I was looking at a picture of a man who built a telescope that allowed mankind to take the measure of the unimaginable vastness of the universe and comprehend its motion of galaxies as they rushed apart from each other. And I was getting an "F" as a teacher's assistant in an art class.

It was only later that I learned Hale had climbed the walls at night, tortured by nightmares until an imaginary elf helped him in his hour of need. And then it all made sense.

George Ellery Hale had been driven to madness by his determination to build his telescope. According to Hale's biographer, Helen Wright, Hales friend James Breasted once wrote a letter telling the telescope builder the two of them shared a disease: an obsession to accomplish the impossible immediately, with their enthusiasms carrying them beyond their physical and mental strengths, driving them to fixate on problems until their brains hurt and bodies failed. Hale called it "Americanitis."

So I've put it all together. And now I understand. Our lives are full of grandeur and despair, and so much, everywhere, all the time. Hale accomplished the greatest feats possible of a human mind. And he was also a nut case.

Almost thirty years after I spent part of that afternoon with the telescope builder, my friend Dan got fired from his job as an animator of movie special effects. Id met Dan at Hale, and wed stayed in touch over the years. One afternoon we climbed to the top of a hill near my house and smoked some potent weed Dan had bought from a young colleague before he got the ax.

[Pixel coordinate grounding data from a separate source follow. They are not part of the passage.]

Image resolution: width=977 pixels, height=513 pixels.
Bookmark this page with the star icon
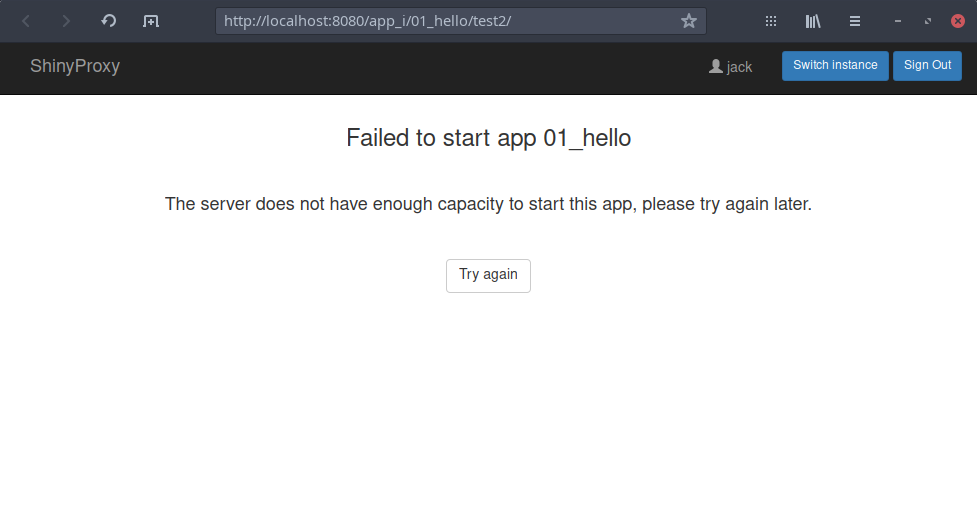click(689, 21)
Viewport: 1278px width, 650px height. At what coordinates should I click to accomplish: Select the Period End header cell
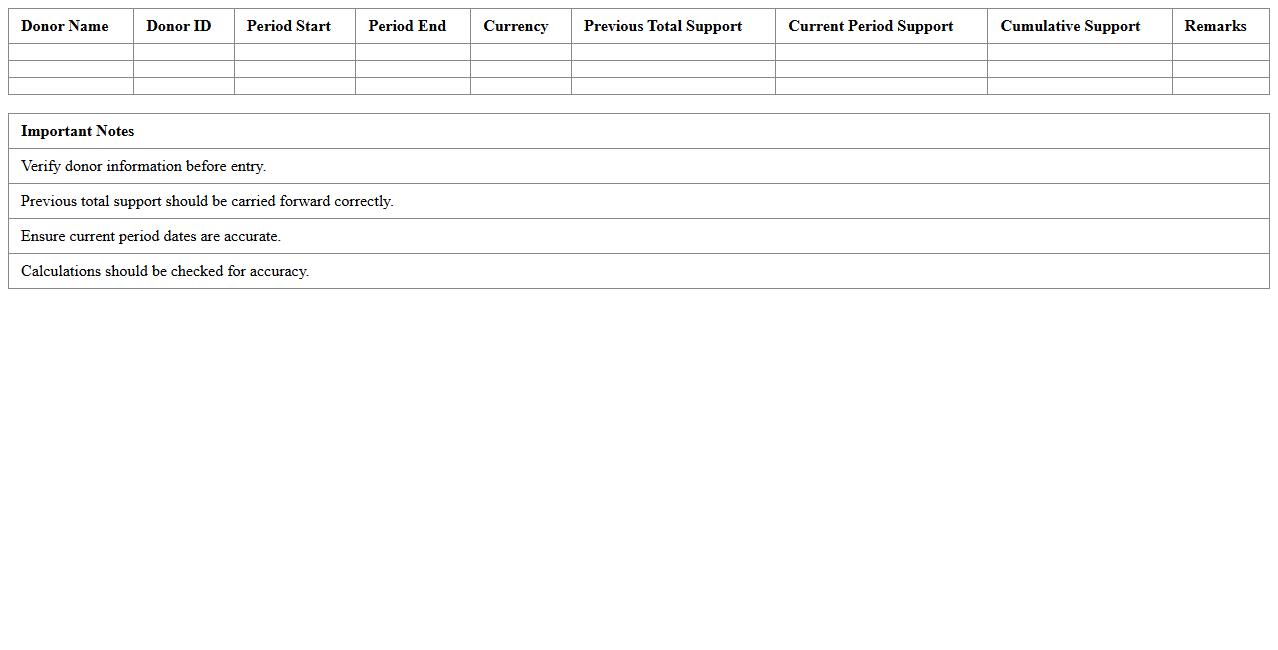407,26
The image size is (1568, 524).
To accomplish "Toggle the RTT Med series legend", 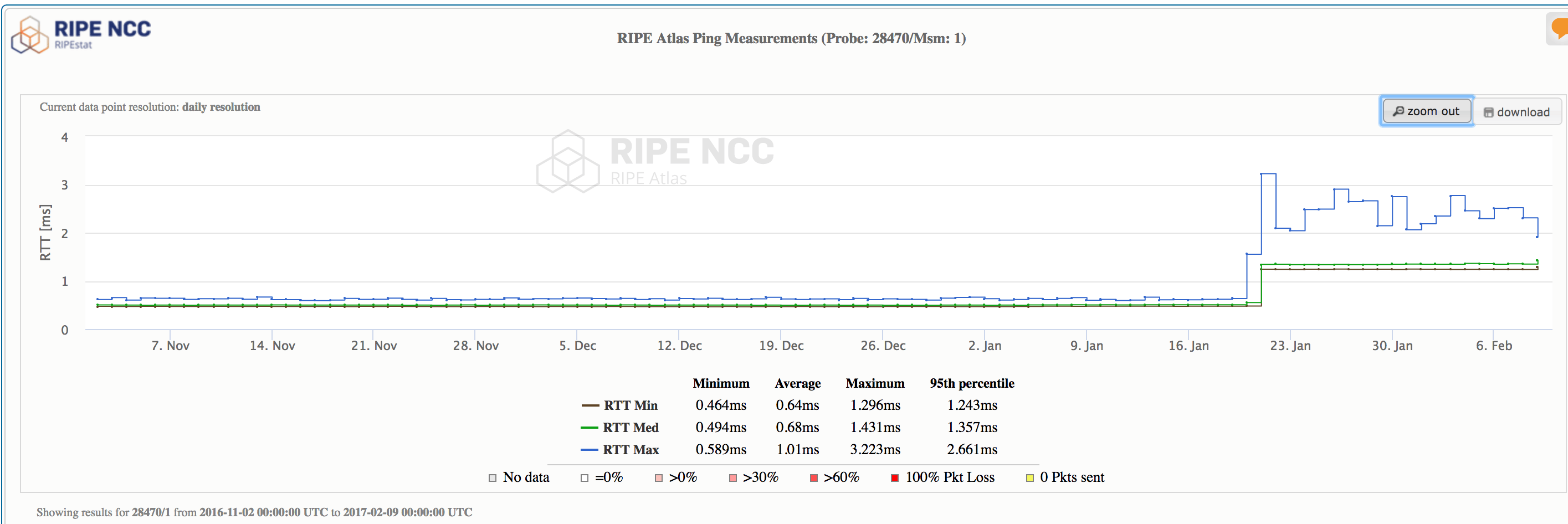I will (620, 428).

Later, I got in my car and drove west to Hale Junior High. The pot was making my consciousness unspool like an audiotape with its pick-up reel stuck. I remembered walking to school one morning when I was 15, fearing I'd be drafted in a couple of years and killed in the Vietnam War. I wondered if the kids at Hale at the end of 2001 were dreading the possibility of dying in the mountains of Afghanistan.

I parked on the street, under a beautiful green Monterey pine tree and a blue sky dotted by white puffy clouds. I got out of my car and walked up to the entrance of George Ellery Hale Junior High, the school named after the telescope builder.

The gate was open, but I couldn't go in.